• MATERIAL:

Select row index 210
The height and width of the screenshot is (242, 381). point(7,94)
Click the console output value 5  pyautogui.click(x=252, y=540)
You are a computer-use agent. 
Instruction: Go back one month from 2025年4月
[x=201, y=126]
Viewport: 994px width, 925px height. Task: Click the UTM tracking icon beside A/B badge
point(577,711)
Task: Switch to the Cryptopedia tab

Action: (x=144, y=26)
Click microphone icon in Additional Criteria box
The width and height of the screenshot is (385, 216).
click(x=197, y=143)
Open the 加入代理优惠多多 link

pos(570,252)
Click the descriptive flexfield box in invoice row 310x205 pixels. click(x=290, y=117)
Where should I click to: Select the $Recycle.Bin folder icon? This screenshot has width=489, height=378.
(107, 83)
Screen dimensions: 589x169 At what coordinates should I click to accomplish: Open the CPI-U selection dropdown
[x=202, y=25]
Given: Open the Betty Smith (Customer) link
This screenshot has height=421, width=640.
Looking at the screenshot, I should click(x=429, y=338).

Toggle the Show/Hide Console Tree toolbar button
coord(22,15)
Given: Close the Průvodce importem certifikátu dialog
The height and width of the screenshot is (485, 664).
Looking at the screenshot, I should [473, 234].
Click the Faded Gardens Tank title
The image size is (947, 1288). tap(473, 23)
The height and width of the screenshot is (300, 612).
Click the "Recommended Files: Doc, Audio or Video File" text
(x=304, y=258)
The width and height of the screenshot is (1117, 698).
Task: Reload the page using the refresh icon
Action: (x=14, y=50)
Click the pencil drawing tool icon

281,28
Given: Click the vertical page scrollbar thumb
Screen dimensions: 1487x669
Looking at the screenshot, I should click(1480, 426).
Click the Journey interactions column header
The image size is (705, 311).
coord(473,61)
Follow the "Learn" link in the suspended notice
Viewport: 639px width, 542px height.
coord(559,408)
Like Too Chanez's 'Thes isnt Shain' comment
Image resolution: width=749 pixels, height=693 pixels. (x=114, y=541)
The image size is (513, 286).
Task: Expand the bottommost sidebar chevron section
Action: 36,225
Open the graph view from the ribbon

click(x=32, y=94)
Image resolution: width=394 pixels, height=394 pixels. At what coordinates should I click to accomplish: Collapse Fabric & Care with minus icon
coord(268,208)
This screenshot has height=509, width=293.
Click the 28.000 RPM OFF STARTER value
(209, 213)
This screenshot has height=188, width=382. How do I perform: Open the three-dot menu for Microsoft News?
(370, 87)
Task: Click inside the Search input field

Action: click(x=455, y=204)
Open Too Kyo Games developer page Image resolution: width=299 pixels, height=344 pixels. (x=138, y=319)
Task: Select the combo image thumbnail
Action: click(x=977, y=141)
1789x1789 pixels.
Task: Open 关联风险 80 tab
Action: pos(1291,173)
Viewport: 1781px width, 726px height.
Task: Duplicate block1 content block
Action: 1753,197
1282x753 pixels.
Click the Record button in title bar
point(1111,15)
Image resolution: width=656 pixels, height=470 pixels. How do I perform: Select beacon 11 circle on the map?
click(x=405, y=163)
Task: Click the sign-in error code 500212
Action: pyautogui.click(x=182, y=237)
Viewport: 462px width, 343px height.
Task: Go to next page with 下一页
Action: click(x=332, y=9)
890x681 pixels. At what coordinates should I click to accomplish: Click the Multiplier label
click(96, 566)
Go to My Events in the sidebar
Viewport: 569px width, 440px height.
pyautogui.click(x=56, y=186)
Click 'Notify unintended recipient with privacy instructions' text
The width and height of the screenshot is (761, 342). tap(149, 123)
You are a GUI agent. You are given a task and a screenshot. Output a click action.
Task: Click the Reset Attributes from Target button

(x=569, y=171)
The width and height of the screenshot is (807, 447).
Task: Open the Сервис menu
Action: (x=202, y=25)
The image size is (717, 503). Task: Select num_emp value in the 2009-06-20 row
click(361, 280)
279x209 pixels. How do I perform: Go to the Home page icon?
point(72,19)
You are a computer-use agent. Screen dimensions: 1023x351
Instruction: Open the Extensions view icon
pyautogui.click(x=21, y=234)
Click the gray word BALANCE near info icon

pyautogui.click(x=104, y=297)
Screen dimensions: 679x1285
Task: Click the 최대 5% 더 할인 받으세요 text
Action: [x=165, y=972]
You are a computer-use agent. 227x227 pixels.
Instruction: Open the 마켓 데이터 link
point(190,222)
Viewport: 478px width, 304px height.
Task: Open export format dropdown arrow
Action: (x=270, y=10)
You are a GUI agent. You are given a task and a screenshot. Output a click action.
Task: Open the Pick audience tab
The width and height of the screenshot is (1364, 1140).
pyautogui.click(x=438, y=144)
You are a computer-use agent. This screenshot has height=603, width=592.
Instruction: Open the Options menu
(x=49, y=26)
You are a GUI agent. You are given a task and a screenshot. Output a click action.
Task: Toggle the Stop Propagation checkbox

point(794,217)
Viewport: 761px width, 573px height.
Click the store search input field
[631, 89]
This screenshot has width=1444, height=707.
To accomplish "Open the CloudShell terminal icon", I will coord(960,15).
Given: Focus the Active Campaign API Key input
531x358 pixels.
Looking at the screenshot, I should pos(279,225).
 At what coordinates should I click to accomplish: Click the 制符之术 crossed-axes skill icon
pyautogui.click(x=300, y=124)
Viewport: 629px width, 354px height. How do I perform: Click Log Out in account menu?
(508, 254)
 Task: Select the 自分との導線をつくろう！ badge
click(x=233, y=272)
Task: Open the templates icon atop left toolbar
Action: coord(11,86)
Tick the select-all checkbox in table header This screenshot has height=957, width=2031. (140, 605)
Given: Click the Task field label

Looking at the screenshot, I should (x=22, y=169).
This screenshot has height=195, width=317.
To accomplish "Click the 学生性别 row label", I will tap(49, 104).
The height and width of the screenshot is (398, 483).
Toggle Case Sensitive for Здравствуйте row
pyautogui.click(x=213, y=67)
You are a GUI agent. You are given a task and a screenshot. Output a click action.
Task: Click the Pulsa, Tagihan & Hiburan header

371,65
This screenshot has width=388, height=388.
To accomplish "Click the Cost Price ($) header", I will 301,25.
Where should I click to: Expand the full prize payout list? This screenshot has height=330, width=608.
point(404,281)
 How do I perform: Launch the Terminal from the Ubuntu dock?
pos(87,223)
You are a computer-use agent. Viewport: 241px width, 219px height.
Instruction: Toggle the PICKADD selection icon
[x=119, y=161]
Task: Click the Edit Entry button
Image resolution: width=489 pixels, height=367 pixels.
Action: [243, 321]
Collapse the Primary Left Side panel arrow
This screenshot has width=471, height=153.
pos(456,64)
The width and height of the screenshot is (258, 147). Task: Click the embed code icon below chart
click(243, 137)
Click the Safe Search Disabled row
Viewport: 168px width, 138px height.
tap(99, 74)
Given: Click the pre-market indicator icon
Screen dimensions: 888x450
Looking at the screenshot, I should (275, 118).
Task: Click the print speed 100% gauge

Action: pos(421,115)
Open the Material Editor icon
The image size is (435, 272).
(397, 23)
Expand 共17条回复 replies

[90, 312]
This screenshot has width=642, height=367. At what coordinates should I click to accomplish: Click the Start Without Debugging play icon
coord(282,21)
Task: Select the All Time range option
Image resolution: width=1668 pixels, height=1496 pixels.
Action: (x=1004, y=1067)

• EXERCISE DETAILS:
Give the data above as a numbered list, from the line containing "Click the Journey interactions column header" up to and including the line containing "The width and height of the screenshot is (761, 342).", leaving out any blank lines.

• FINISHED TASK:
1. Click the Journey interactions column header
2. The image size is (705, 311).
3. coord(473,61)
4. Follow the "Learn" link in the suspended notice
5. Viewport: 639px width, 542px height.
6. coord(559,408)
7. Like Too Chanez's 'Thes isnt Shain' comment
8. Image resolution: width=749 pixels, height=693 pixels. (x=114, y=541)
9. The image size is (513, 286).
10. Task: Expand the bottommost sidebar chevron section
11. Action: 36,225
12. Open the graph view from the ribbon
13. click(x=32, y=94)
14. Image resolution: width=394 pixels, height=394 pixels. At what coordinates should I click to accomplish: Collapse Fabric & Care with minus icon
15. coord(268,208)
16. This screenshot has height=509, width=293.
17. Click the 28.000 RPM OFF STARTER value
18. (209, 213)
19. This screenshot has height=188, width=382. How do I perform: Open the three-dot menu for Microsoft News?
20. (370, 87)
21. Task: Click inside the Search input field
22. Action: click(x=455, y=204)
23. Open Too Kyo Games developer page Image resolution: width=299 pixels, height=344 pixels. (x=138, y=319)
24. Task: Select the combo image thumbnail
25. Action: click(x=977, y=141)
26. 1789x1789 pixels.
27. Task: Open 关联风险 80 tab
28. Action: pos(1291,173)
29. Viewport: 1781px width, 726px height.
30. Task: Duplicate block1 content block
31. Action: 1753,197
32. 1282x753 pixels.
33. Click the Record button in title bar
34. point(1111,15)
35. Image resolution: width=656 pixels, height=470 pixels. How do I perform: Select beacon 11 circle on the map?
36. click(x=405, y=163)
37. Task: Click the sign-in error code 500212
38. Action: pyautogui.click(x=182, y=237)
39. Viewport: 462px width, 343px height.
40. Task: Go to next page with 下一页
41. Action: click(x=332, y=9)
42. 890x681 pixels. At what coordinates should I click to accomplish: Click the Multiplier label
43. click(96, 566)
44. Go to My Events in the sidebar
45. Viewport: 569px width, 440px height.
46. pyautogui.click(x=56, y=186)
47. Click 'Notify unintended recipient with privacy instructions' text
48. The width and height of the screenshot is (761, 342). tap(149, 123)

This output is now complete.